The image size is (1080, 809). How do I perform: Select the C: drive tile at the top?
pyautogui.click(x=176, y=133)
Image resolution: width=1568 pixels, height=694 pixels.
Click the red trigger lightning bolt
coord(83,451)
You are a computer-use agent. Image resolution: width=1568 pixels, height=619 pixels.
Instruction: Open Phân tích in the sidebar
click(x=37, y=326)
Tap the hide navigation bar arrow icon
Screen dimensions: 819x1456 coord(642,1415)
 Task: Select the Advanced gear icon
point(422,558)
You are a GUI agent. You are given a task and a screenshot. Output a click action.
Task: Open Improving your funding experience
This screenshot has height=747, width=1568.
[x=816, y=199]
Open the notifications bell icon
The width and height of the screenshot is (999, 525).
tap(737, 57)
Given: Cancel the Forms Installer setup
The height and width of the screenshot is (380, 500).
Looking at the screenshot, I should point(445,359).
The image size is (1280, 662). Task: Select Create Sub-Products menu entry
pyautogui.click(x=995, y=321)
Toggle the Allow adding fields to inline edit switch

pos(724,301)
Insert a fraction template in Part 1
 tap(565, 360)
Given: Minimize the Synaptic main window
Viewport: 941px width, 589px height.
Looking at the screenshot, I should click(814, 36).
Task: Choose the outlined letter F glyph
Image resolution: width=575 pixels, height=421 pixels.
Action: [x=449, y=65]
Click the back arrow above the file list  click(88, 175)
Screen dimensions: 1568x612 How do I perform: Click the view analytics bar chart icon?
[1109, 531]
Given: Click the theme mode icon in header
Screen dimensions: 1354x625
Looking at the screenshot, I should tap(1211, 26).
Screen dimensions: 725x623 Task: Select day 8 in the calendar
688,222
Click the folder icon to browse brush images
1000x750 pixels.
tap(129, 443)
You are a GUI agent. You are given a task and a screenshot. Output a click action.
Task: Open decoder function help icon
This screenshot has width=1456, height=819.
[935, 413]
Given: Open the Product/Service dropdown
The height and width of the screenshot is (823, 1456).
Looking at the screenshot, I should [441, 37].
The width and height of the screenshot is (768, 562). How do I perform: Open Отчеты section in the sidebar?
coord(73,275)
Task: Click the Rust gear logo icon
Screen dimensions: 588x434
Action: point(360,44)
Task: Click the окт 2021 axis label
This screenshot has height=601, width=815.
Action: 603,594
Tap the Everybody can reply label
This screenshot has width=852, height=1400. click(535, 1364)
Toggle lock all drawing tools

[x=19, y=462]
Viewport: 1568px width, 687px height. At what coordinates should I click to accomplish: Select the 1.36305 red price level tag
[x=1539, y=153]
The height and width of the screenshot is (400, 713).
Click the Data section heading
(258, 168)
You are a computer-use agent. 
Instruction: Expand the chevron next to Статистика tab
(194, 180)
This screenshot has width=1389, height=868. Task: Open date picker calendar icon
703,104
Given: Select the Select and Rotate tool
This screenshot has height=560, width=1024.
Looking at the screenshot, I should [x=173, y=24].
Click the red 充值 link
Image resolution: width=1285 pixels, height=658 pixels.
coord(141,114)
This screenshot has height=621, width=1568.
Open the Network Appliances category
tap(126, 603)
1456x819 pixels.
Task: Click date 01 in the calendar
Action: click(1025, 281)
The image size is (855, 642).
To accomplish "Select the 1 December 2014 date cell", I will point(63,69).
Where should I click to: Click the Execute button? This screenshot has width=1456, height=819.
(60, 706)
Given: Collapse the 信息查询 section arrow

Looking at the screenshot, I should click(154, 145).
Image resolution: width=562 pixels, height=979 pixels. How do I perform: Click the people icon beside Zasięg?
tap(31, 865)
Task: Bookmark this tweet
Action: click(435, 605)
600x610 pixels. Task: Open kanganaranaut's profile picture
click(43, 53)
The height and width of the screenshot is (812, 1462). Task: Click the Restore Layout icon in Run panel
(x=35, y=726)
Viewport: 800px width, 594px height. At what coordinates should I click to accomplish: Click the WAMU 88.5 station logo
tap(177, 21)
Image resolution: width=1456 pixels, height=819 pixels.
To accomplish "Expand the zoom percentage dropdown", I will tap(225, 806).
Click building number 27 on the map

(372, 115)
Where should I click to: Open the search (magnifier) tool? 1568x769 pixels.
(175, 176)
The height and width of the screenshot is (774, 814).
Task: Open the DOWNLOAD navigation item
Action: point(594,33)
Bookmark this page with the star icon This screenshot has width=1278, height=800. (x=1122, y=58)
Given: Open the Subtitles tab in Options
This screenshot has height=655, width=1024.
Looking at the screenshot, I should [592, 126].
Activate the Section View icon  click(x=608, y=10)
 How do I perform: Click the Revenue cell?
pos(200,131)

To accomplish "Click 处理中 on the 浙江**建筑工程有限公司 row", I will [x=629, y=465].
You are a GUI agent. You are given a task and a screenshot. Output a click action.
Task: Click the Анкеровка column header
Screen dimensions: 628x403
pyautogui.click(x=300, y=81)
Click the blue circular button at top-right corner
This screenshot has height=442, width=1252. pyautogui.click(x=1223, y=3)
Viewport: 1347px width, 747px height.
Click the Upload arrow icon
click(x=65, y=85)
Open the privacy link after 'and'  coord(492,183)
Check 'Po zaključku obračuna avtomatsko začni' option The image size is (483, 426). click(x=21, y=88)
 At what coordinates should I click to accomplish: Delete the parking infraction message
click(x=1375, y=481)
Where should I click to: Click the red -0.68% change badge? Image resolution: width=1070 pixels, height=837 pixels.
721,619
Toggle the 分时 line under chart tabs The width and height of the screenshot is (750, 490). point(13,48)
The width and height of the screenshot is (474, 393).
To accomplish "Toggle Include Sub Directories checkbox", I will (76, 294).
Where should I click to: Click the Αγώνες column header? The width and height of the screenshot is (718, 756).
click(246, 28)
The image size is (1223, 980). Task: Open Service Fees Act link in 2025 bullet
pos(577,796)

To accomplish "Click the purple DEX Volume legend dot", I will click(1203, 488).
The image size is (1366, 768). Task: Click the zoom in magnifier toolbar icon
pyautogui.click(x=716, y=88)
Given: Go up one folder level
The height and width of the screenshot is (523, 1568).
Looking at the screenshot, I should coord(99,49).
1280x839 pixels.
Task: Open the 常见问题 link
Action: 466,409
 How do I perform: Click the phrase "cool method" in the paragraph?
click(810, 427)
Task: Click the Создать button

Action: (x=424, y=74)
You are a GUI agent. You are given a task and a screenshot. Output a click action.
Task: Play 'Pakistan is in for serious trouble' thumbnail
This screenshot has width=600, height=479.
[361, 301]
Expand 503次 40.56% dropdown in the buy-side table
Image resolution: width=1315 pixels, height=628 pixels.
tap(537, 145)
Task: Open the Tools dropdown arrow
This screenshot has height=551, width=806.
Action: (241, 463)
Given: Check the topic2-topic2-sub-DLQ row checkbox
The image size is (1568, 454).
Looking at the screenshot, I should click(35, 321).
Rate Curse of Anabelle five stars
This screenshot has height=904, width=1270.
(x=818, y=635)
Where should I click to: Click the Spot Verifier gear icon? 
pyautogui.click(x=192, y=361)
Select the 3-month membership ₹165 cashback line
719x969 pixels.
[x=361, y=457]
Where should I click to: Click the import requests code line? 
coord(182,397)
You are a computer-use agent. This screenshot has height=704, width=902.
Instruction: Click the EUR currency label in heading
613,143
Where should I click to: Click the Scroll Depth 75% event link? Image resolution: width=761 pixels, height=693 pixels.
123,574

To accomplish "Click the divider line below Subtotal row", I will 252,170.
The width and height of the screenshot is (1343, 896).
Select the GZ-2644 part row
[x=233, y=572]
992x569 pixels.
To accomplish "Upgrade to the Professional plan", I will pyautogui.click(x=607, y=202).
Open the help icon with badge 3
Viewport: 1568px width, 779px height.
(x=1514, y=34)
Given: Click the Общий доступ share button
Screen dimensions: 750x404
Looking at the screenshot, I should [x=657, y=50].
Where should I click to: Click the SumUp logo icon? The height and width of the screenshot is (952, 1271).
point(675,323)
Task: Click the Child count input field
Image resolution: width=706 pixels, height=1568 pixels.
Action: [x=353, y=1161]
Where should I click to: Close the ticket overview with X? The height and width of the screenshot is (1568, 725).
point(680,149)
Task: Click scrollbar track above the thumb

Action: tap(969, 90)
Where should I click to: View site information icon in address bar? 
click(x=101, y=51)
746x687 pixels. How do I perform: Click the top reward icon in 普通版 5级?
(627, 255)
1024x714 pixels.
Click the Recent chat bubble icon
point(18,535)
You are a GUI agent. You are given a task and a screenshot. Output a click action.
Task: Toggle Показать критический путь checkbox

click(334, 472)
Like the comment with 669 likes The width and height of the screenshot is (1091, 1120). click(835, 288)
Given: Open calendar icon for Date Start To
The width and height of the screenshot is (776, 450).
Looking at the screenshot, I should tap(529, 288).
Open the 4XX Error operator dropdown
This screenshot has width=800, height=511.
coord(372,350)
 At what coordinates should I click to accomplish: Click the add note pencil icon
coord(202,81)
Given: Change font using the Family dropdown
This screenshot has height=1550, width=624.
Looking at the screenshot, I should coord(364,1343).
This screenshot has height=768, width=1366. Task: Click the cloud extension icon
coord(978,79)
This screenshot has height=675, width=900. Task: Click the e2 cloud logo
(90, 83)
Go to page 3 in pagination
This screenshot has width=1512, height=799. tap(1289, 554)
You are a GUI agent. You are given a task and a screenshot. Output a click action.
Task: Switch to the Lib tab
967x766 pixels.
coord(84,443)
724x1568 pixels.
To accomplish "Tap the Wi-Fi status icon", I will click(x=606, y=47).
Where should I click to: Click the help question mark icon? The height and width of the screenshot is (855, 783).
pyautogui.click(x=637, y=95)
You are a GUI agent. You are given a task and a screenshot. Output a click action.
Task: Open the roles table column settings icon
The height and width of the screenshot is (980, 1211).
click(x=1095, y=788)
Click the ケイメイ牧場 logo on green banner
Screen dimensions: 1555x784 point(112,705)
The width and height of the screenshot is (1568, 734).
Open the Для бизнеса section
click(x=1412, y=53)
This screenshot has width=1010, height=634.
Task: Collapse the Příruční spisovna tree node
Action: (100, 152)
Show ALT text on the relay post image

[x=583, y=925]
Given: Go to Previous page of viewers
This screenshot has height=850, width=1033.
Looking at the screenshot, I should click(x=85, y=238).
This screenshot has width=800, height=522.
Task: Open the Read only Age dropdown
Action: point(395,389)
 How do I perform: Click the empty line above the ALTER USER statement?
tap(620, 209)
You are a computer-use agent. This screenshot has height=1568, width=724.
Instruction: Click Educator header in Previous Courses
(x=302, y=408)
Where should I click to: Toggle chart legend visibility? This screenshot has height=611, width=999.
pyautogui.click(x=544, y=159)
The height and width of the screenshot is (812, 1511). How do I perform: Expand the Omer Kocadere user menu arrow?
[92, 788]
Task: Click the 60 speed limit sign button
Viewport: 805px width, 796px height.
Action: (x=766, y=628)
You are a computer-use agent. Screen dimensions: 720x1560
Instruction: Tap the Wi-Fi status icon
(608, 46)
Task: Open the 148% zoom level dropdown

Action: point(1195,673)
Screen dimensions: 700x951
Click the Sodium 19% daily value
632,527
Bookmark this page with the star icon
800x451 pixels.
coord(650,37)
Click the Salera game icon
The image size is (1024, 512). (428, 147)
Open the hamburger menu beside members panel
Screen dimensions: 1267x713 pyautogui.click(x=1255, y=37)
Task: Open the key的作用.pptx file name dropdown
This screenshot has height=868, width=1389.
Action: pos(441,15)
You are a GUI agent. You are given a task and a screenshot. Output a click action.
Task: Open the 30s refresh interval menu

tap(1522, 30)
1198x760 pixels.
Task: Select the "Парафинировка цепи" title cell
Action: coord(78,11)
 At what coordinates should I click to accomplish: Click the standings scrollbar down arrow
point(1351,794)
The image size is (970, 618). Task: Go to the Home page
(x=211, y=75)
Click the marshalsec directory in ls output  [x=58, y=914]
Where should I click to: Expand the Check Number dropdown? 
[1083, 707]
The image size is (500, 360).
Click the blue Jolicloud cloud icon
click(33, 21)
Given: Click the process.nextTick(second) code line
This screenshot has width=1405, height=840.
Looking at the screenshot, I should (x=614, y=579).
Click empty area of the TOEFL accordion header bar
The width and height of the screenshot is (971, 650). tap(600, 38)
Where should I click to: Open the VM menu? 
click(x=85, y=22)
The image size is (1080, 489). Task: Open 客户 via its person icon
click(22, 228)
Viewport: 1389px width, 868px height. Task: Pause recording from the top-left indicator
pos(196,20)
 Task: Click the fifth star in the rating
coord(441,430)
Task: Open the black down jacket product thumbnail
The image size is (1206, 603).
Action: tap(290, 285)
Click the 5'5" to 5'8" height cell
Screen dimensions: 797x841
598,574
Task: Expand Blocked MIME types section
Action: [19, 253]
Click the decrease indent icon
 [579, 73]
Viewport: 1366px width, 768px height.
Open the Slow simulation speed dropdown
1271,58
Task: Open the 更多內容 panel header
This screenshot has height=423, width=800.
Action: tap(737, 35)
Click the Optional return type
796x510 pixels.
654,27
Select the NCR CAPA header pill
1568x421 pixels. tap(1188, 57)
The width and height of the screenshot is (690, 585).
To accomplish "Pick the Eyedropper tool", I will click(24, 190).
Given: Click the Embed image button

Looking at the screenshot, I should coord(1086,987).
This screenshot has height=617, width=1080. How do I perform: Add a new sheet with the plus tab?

TASK DETAILS: Extract the lines from the start of the items up to and including the line with "coord(83,451)", and reproduce them word for word.

SOLUTION TO THE PROBLEM:
The image size is (1080, 809). How do I perform: Select the C: drive tile at the top?
pyautogui.click(x=176, y=133)
Image resolution: width=1568 pixels, height=694 pixels.
Click the red trigger lightning bolt
coord(83,451)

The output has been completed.